The primary mechanism for assessing individual or group practice patterns is an audit. Methods for performing an audit are described in the BI-RADS atlas. An audit can help determine, for example, if biopsies are being recommended appropriately. Although the performance benchmarks from an audit are fairly robust for mammography, additional information will be needed to establish similar targets for MR imaging. Regular audits will be a requirement for accreditation of breast MR imaging programs by the American College of Radiology (ACR).
Risks and Benefits of Short-Term Follow-Up
The mammographic BI-RADS 3 category was implemented when repeating a relatively fast and inexpensive mammogram could obviate the need for a more costly trip to the operating room for surgical excisional biopsy. Considering the need for preoperative and postoperative appointments, risk of general anesthesia, possible undesirable cosmetic outcomes, and morbidity of the procedure, the potential benefit for 98% of patients with benign lesions was large.
The development of percutaneous biopsy methods decreased the gap between follow-up imaging and tissue sampling. These techniques allow radiologists to acquire tissue samples without a visit to a surgeon or an intraoperative procedure. Risks of undesirable cosmetic outcomes are reduced along with morbidity. Compared with an operation, percutaneous tissue sampling is faster and less expensive. In 1997, Brenner and Sickles estimated the cost savings of periodic mammographic follow-up versus percutaneous biopsy to be $1040. A similar study of the cost savings of follow-up breast MR imaging has not been published.

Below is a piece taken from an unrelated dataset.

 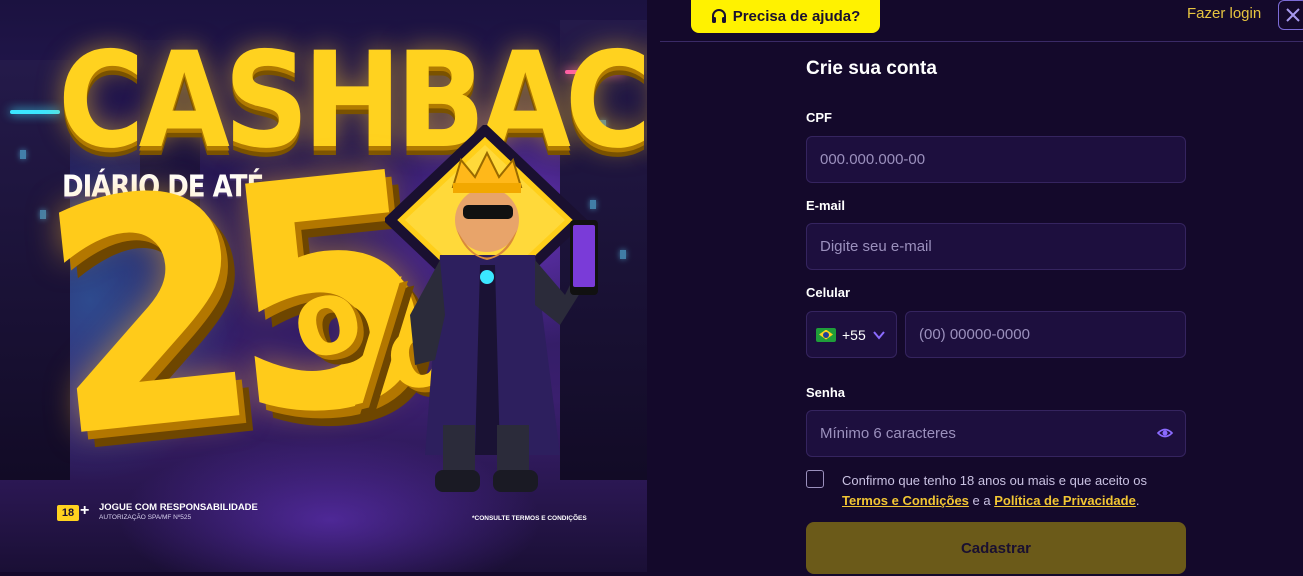 What do you see at coordinates (878, 335) in the screenshot?
I see `chevron-down-icon` at bounding box center [878, 335].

At a minimum, patients that participate in an annual high-risk screening MR imaging program and receive a BI-RADS 3 assessment may undergo a single extra breast MR imaging at 6 months in lieu of MR-guided tissue sampling. These patients may thus benefit by having follow-up MR imaging that is less expensive and invasive than a tissue sampling procedure. However, this must be balanced against the risks. The patient population undergoing MR imaging has a higher baseline level of risk for malignancy than the general population undergoing screening mammography. The high-risk group may also be younger, have higher levels of anxiety, and have more aggressive tumors. The latter is particularly critical to the safety of short-term follow-up because the stated goal is to allow imaging surveillance of a lesion without a change in prognosis. Additional research is needed to determine if a balance that is acceptable can be achieved.